正社員の長時間労働・サービス残業が一向に改善される兆しが見えない。
かなり前から問題提起をされ続けているのだけれど、抜本的な解決策を講じようとする動きは鈍い。
問題だ、と口にはするが、この状況を受け入れて良しとしているのだろうか。
経営者側にとっては、長時間労働・サービス残業が容認されれば、願ったり叶ったりである。通常はぎりぎりの人員で回せて、業務量が増えても新規に雇い入れをしなくてもいいし、人件費を削減できる。社員の側は使い倒されるだけである。
こんなことは自明なのになぜ長時間労働は無くならないのだろう。
まずは「契約」概念の欠如である。
労働契約は労働者が労務を提供してその対価として報酬を得るというものである。具体的にいえば、予め決められた時間会社に拘束され、決められた仕事をこなし、これまた決められた給料を貰うということだ。

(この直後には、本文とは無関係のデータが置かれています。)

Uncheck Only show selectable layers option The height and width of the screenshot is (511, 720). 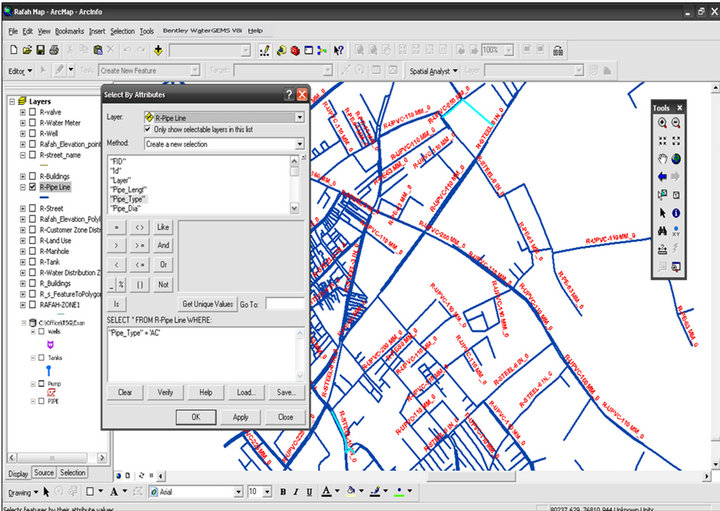point(148,129)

つまり、労働者は決められた仕事を勤務時間中にこなしてさえいればいいわけである。
労働者に残業を強いるというのは本来ならば会社側の契約違反である。36協定はあくまで原則禁止されている残業を労使合意で一定時間認める例外に過ぎない。それを会社側が無知なのか知っていてわざとなのかは知らないが、36協定さえあればいくらでも残業させられると曲解しているのである。労働者側も残業をするのが当然と受け止めている。労使双方が認識不足という点は否めない。
次に長時間労働を許容する風土が社会に存在するということだ。働くことは尊い、勤勉は美徳という価値観・労働観が大勢を占めている状況下では長時間労働になりやすい。仕事=人生などという考え方が加わるとさらに拍車がかかる。
仕事は人生の一部に過ぎないし、そもそも人間は働くためだけに生まれてくるのではない。
労働契約に関連することだが、労働者、特に正社員の職務の範囲が曖昧なことも長時間労働を生む要因となる。メインの職務に付随する雑用的な仕事や誰が処理するのかはっきり決まっていない仕事も実際の職場では多くある。しかもそれらの仕事は増えていく傾向にある。
そして、未だに長時間働いた社員を評価する人事考課を行っている職場が多いことも長時間労働を生む原因となっている。成果主義や能力主義を謳いながらも、実際には成果だけで評価している会社は多くない。裁量労働制を採用している職場でも同様である。長時間労働をすることが美徳と考える経営陣や上司の元では当然のことである。
また正社員の働きぶりに対するハードルが上がっていることも見逃せない。決められた仕事だけをこなしているだけではダメで、より一層の会社へのコミットメントと成果を求められる。
つまり、正社員は長時間労働と成果の両方を会社側から求められているのである。
その他の要因として、労働組合の力が衰えたことも挙げられる。元々日本の労働組合は企業別組合という特質があり、必要以上に労使協調路線を採ったため、労組本来の役割を果たすことができなくなった。酷い労組では会社の人事部外局だとか第二人事部と揶揄される始末である。労働者の劣悪な職場環境に目を向けず、改善のための闘争を怠った罪は重い。
僕が思いつくだけの、長時間労働に至る要因を書いてみた。まだまだ他の原因もあるはずだ。
長時間労働は間違いなく労働者の心身を蝕む。
会社にとっても国家にとってもマンパワーの毀損は大きな損失となる。
経営者側からの改革は期待できない。
労働者の個人としての気構えと連帯できる場が必要となってくる。
部署単位で、会社単位で社員全員が一斉に残業を拒否するのもいい。
改革は身近なところから、その第一歩がはじまる。